→ **Problem**
Starting with the line that contains "Task: Click the main panel scroll down arrow" and going on through the line that contains "tap(84, 209)", copy out only those rows in full, requests included. Offset every click coordinate in the answers by adding 89.

→ **Given records**
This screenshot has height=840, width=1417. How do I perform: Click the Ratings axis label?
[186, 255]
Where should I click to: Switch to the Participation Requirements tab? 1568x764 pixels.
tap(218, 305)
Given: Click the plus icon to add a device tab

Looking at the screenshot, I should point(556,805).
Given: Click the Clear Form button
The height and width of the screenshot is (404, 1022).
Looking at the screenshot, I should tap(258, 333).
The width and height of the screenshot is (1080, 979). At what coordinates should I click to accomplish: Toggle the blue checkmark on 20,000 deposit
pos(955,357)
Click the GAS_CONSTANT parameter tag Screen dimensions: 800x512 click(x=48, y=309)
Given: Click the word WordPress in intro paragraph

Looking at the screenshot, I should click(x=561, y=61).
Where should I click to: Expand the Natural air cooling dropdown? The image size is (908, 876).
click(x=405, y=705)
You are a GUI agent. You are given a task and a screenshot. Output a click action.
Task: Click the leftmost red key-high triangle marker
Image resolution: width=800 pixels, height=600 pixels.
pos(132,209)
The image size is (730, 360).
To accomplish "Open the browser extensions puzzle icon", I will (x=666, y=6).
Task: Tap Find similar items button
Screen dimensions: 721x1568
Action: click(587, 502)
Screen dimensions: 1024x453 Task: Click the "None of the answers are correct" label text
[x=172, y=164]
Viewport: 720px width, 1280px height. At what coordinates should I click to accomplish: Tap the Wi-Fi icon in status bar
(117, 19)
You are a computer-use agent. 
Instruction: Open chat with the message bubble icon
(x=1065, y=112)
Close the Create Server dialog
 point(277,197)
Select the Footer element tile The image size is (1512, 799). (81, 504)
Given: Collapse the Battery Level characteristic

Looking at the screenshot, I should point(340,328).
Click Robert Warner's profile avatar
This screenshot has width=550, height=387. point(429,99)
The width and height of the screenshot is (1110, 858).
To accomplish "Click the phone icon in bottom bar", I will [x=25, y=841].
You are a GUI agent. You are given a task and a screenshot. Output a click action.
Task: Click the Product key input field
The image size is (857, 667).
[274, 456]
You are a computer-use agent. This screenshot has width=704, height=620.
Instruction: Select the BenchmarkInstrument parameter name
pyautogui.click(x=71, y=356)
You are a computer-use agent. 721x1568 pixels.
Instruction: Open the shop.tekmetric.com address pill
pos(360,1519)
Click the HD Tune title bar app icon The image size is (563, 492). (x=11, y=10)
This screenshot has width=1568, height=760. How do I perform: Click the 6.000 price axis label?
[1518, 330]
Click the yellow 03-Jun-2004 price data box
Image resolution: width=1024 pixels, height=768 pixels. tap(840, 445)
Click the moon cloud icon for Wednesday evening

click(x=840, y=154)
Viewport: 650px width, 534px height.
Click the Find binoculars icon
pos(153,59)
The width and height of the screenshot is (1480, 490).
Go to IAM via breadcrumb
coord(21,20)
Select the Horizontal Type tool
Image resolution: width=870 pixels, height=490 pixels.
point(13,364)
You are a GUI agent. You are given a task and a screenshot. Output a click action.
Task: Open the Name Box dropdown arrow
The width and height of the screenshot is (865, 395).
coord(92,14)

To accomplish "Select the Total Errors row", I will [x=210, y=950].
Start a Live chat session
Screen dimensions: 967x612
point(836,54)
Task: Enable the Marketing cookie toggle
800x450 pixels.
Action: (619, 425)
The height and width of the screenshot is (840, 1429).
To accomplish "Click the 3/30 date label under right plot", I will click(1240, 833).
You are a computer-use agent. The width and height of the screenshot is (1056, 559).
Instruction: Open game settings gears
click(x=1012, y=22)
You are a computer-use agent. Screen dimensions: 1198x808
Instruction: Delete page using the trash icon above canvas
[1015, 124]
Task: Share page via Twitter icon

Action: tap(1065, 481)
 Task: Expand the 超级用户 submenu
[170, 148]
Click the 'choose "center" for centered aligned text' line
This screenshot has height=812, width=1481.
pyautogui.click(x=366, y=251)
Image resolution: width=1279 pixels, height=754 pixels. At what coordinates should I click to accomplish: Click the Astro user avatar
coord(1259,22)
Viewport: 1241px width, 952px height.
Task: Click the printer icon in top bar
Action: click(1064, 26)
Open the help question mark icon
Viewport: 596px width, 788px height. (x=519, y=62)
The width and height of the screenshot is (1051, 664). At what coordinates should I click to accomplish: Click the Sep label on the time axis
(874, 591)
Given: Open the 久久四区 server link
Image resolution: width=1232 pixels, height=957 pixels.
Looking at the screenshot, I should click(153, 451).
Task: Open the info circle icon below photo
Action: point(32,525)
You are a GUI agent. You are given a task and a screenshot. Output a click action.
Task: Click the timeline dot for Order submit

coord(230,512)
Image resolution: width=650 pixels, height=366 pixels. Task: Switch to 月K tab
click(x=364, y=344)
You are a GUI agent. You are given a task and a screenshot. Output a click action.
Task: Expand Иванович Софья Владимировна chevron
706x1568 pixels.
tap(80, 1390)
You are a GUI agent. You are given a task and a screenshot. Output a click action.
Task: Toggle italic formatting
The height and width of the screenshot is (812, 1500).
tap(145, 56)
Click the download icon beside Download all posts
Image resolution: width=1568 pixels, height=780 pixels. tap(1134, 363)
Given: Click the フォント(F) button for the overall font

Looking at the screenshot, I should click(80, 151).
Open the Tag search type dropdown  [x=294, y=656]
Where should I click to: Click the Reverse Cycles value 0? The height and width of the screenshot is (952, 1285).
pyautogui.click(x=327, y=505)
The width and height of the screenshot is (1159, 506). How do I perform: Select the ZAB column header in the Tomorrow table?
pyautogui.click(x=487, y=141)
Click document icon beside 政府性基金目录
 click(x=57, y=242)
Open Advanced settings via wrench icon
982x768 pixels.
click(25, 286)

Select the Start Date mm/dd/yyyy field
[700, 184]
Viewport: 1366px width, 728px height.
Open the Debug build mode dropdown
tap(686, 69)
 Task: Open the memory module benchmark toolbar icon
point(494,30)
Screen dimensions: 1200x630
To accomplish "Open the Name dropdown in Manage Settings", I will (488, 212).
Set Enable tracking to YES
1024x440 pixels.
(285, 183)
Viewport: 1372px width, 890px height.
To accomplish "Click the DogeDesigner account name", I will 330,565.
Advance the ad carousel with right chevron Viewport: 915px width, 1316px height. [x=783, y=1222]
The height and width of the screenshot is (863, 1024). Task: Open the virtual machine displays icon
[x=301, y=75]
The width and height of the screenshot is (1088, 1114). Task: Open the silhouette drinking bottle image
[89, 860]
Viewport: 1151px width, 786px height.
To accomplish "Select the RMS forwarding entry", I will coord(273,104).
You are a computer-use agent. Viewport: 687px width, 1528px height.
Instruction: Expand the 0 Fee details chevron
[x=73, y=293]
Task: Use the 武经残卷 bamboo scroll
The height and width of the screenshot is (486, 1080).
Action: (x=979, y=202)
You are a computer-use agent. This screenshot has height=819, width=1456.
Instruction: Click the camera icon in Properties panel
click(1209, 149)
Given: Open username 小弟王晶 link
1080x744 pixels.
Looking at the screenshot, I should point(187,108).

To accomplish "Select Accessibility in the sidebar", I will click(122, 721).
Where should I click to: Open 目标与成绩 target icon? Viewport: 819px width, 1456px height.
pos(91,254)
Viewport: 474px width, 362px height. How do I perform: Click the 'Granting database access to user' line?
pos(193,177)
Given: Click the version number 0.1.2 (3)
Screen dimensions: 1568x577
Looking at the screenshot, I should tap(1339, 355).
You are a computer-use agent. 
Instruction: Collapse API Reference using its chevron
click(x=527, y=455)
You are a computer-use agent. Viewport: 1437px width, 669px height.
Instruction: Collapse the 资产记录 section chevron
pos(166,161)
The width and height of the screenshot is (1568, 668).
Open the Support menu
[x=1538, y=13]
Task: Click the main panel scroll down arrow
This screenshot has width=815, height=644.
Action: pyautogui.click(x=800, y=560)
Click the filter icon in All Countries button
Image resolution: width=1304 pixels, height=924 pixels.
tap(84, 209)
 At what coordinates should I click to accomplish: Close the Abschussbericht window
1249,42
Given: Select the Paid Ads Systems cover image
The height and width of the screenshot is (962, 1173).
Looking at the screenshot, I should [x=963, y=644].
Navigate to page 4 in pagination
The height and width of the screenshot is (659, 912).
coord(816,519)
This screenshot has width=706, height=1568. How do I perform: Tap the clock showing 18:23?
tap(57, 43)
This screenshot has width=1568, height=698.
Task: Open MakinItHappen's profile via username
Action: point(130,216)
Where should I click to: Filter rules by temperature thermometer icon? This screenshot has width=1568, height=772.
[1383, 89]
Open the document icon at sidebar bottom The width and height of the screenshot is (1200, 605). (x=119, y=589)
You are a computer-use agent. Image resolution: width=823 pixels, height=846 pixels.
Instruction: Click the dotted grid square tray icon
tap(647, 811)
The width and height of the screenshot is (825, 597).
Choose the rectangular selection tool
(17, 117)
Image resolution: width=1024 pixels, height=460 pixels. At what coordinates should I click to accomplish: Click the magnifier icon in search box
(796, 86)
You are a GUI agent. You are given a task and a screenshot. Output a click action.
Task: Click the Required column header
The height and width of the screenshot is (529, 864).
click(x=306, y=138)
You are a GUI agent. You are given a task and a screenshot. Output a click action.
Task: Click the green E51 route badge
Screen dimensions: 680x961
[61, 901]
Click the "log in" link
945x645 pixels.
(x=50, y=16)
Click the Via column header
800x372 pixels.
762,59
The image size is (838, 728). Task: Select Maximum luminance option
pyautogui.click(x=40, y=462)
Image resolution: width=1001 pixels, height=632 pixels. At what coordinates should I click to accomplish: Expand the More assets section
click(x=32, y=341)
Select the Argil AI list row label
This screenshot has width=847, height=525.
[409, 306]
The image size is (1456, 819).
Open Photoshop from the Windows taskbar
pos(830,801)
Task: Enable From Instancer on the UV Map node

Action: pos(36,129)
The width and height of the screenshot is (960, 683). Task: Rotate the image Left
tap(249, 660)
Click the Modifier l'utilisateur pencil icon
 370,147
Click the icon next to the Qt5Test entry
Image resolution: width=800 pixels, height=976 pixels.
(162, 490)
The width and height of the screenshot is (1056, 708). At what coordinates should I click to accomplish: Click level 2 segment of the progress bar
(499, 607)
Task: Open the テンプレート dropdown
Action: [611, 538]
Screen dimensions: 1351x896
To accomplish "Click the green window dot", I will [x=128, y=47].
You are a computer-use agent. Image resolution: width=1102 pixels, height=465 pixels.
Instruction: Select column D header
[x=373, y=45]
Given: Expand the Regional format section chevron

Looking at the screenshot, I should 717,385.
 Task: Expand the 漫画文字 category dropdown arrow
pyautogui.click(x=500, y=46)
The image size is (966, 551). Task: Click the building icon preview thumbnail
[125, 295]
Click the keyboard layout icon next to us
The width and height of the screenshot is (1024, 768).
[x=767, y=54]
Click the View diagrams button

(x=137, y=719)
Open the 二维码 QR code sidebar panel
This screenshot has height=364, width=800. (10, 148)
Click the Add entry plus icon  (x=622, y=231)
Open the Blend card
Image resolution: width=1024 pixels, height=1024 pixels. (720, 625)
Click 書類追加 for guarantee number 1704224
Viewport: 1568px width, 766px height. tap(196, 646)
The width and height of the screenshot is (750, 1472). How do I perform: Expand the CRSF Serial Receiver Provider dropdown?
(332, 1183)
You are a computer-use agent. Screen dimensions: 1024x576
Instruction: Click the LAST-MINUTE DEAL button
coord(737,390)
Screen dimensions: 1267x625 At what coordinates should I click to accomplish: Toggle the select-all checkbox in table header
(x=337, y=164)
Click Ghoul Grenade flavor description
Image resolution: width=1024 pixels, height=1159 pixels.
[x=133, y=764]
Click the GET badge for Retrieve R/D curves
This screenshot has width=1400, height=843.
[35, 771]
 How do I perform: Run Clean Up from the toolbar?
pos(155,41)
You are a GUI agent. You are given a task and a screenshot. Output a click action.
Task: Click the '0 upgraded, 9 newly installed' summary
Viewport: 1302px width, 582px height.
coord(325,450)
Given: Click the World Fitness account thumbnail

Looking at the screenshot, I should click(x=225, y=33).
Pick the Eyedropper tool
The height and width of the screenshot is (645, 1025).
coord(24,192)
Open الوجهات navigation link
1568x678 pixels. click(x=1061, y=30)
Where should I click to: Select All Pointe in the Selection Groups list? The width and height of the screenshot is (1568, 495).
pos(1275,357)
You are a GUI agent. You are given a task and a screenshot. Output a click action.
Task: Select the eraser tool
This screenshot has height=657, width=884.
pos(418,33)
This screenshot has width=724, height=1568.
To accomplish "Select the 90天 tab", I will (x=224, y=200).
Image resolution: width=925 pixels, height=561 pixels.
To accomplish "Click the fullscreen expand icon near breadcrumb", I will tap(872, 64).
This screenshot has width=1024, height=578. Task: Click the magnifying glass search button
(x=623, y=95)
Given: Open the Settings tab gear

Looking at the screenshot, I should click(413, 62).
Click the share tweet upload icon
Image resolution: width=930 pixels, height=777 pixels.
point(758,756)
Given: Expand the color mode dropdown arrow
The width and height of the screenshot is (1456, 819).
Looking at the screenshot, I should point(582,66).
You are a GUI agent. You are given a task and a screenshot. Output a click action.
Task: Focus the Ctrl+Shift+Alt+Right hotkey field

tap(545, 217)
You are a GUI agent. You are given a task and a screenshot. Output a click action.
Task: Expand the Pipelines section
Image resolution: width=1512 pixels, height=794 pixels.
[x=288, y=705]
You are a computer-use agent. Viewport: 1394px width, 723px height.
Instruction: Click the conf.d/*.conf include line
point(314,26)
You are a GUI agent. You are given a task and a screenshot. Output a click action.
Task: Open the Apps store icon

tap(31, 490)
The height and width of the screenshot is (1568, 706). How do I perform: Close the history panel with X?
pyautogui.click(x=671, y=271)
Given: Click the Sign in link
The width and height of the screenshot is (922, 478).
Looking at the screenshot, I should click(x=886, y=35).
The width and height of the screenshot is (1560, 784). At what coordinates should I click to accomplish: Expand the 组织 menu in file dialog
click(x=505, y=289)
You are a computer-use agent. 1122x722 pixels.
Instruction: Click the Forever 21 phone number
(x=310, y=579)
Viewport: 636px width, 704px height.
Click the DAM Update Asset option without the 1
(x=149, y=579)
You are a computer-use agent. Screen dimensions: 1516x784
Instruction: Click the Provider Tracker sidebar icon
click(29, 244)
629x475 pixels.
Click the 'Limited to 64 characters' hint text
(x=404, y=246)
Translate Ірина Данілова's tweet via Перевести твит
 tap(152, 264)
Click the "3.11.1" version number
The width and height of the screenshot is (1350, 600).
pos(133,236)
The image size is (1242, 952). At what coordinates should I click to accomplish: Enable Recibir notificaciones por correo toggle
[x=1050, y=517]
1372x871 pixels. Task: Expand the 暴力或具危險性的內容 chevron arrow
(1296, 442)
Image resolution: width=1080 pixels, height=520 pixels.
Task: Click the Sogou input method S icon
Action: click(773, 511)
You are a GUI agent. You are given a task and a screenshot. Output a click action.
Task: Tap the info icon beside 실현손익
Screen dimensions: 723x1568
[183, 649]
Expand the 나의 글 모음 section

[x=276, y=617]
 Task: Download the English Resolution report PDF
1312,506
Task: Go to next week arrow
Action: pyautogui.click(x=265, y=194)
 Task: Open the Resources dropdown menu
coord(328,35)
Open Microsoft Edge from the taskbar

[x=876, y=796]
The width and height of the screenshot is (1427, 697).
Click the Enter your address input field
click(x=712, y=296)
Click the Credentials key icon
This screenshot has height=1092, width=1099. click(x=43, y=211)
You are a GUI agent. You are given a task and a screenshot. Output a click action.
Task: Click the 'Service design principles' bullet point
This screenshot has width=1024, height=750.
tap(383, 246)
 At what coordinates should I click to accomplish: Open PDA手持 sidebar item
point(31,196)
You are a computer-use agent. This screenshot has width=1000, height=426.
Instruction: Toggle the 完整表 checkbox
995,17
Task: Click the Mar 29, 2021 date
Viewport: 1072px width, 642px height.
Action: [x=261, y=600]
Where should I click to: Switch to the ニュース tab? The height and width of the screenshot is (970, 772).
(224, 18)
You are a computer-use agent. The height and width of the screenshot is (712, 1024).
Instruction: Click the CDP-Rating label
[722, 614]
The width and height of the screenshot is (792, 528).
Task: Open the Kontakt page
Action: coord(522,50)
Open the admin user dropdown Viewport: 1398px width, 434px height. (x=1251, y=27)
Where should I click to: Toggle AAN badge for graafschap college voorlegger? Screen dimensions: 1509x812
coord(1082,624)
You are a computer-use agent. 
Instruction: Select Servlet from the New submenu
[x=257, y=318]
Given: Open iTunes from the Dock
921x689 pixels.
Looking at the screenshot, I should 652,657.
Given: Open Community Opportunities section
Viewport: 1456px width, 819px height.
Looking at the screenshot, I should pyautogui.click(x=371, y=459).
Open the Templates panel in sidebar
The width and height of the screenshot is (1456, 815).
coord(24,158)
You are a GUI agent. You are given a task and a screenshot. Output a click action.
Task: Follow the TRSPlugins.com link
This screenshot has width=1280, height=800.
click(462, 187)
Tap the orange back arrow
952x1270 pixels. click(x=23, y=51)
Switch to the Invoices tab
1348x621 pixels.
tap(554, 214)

→ **Response**
Task: Click the main panel scroll down arrow
This screenshot has width=815, height=644.
Action: pyautogui.click(x=889, y=649)
Click the filter icon in All Countries button
Image resolution: width=1304 pixels, height=924 pixels.
tap(173, 298)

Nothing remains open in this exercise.